Jock Morrison, as did everybody who lived in this part of the world, suffered regularly from Malaria and this had a bad effect on his kidneys and he died in 1938 at 39 years of age from blackwater fever leaving his wife Nan, son James (13) and daughter Nan (11).

This left Dave Brodie, the older partner, in the position to buy out the Morrisons but he did not. When he died in Scotland in the early 1940’s his heirs sold out this share to Nan Morrison and her brother James Leys who had a small share in the Company. Leys then ran the businesses from 1938 to 1948 until the partnership between brother and sister ended. James Leys then took over the shop at Mposa and Nan Morrison retained ownership of the other three businesses (Lake Store, Nyalazi Store and Hluhluwe Store) and handed the running of these three stores to her son James.

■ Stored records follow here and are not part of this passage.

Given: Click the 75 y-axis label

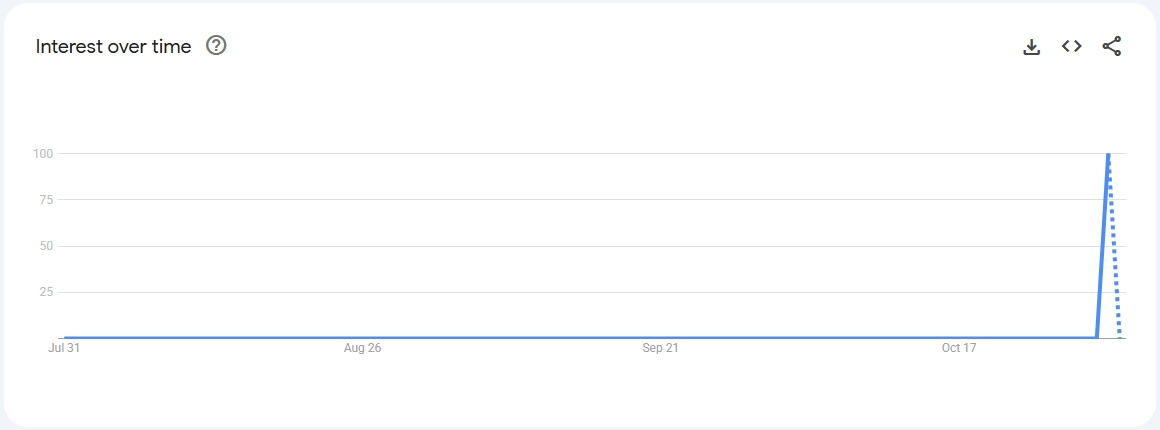Looking at the screenshot, I should pyautogui.click(x=45, y=199).
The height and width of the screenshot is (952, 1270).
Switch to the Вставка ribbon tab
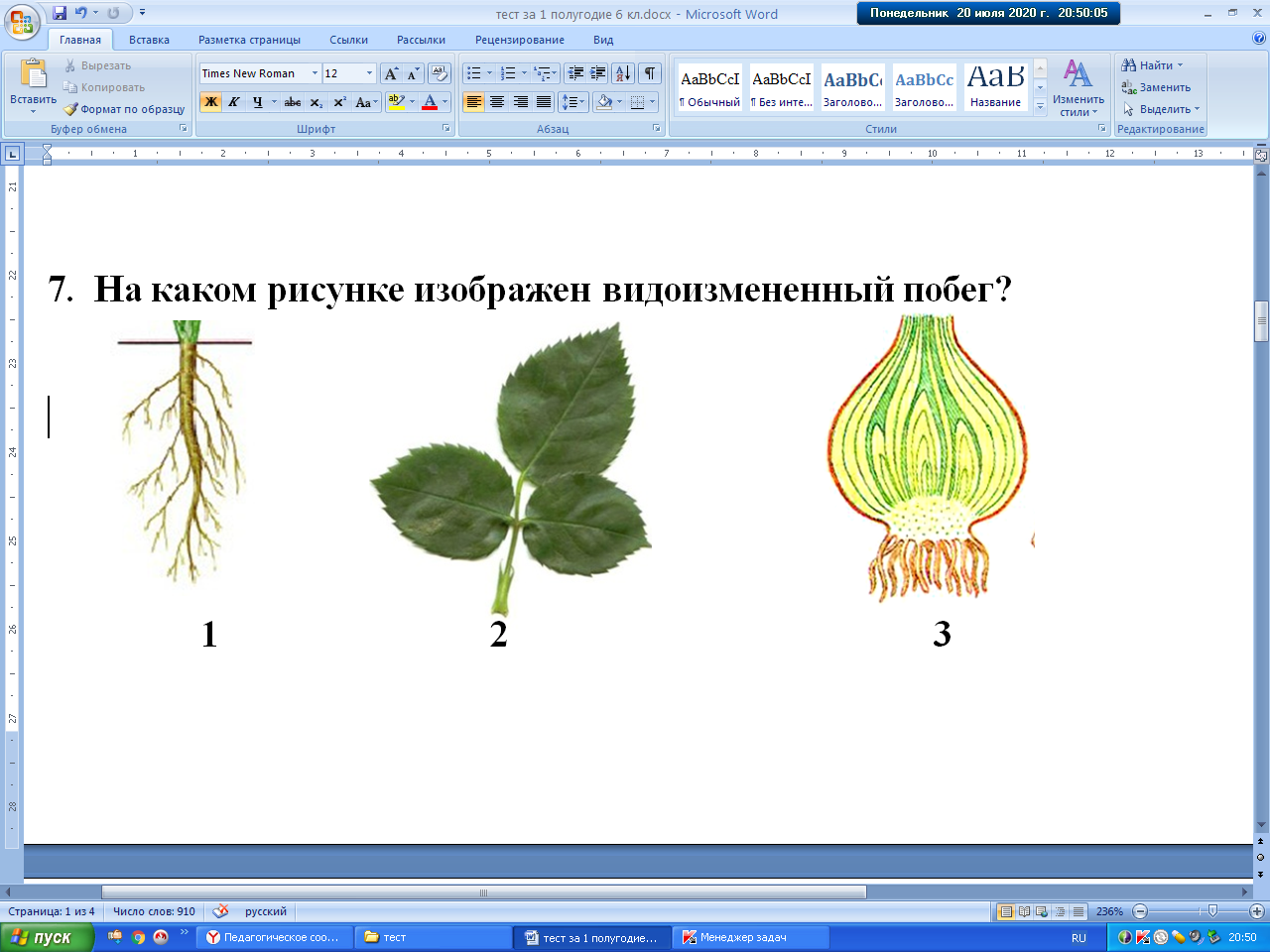coord(149,40)
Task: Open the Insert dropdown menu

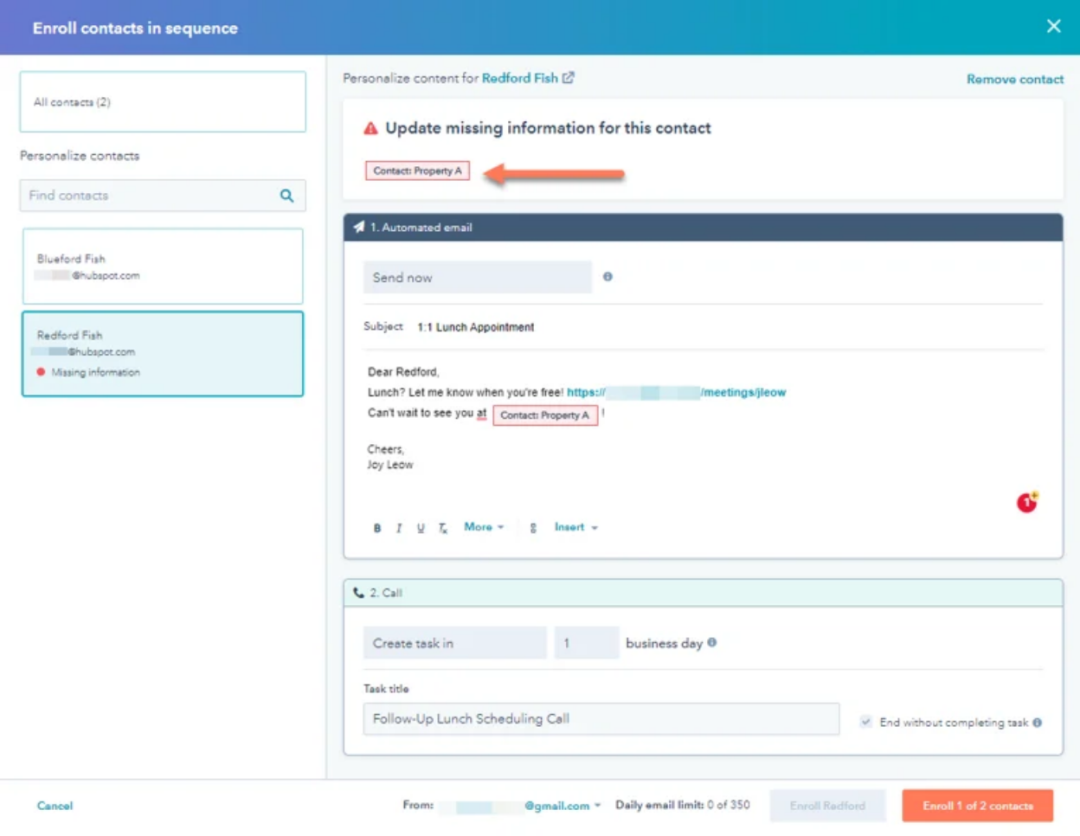Action: [x=576, y=527]
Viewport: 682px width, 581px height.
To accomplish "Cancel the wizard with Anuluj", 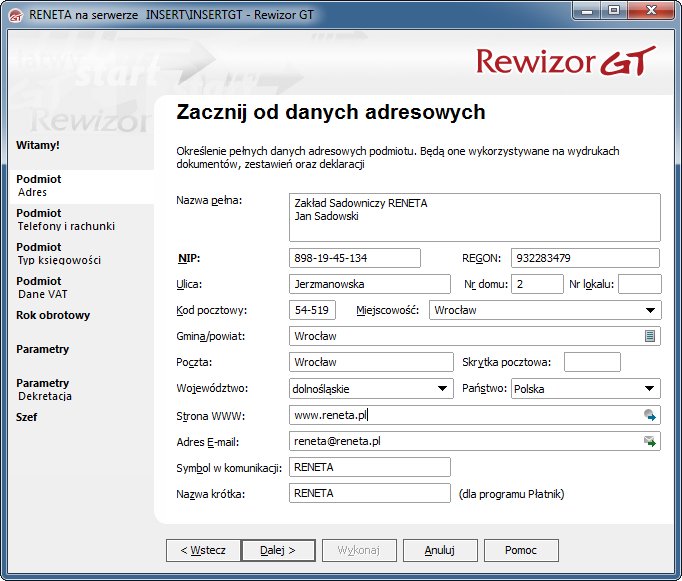I will [x=440, y=550].
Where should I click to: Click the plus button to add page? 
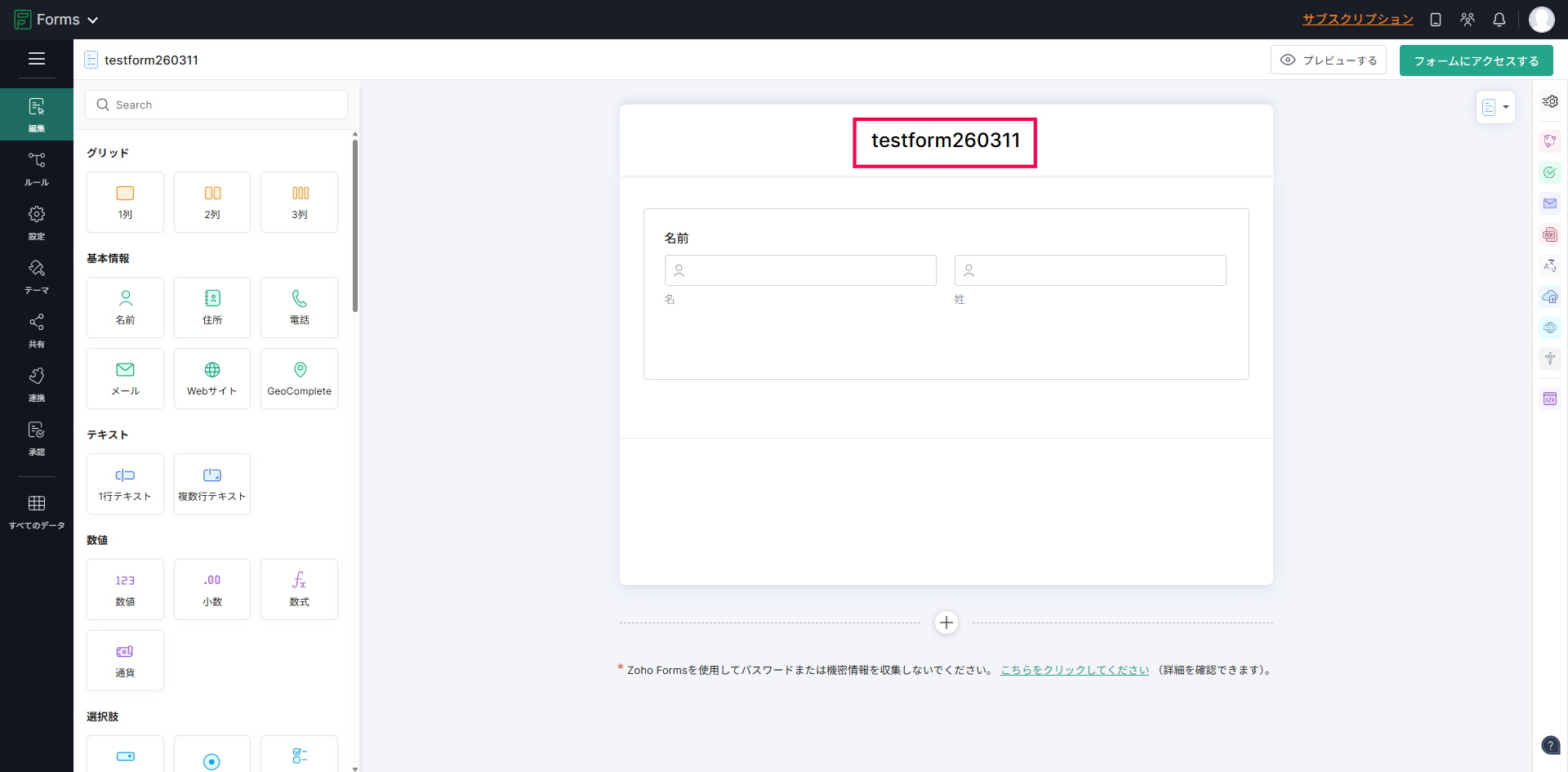(x=946, y=623)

When Agnes (Nan) Morrison and her twin brother James Leys parted company it was one of the conditions that neither use the name ‘Challis & Co.’. Nan and her son James decided to name the business ‘JOCK MORRISON & SON’ in honor of their late husband and father, a man who had been much loved & honored throughout Zululand. And so the name of poor Challis, who had ended his days at Makakatana as a mental casualty of the Great War, faded from the scene until it was revived many years later as the name of one of the family companies.

The businesses were not in good shape, only one of the three shops showing as fair return, and the buildings, which were built of wood & iron, needing replacement. There were shortages of goods for a number of years after the end of World War 2 & customers would queue for their daily rations of brown sugar as this item was necessary for the brewing of home-made liquor. Black people were not permitted to buy ‘white liquor’ at that time so concocted & sold their own version of moonshine as well as tapping the ilala palm to make palm wine, a potent liquor.

In February 1949, James married Ursula Rogers & their first son John was born in December of that year to be followed by four more sons and a daughter – Barry, Pamela, Bruce, Keith and Hugh. Fortunately they were a reasonably healthy bunch because the nearest doctor was twenty three miles away over rough dirt roads. All the children grew up speaking English and Zulu and Hugh spoke only Zulu until he was three. Makakatana is a lovely place for children, especially the boys, who started fishing at a young age but the one big drawback, is the distance from schools. There was no boarding facility at Mtubatuba so all ended up at Eshowe School which is about a 2 hour journey away. Pamela still tells of crying into her porridge when she was sent away at the age of 5 ½ years!

The business prospered and after about 9 years in the small house behind the old shop and baby No. 5 on the way, the present home was built in 1958. Electricity was generated by a Lister Motor & it was many years before ESKOM electricity was installed.

The children grew up, served their years in the army, and came back to work for their father.

John and Bruce in the businesses, Barry and Keith to grow sugar on farms that James had bought from Uncles. All are now independent. Hugh started a clothing business in Durban but after a number of years of city life decided that ‘bundu is best’ and started the long, long process of getting permission to build the lodge.

Hugh would not wish to run a Lodge that could in any way spoil an area that has been cherished by his family for so many years.

Hugh and Leigh-Ann Ker-Fox married in November 1998 and have started their life together with a brand new project.

We as their family, wish them happiness and success."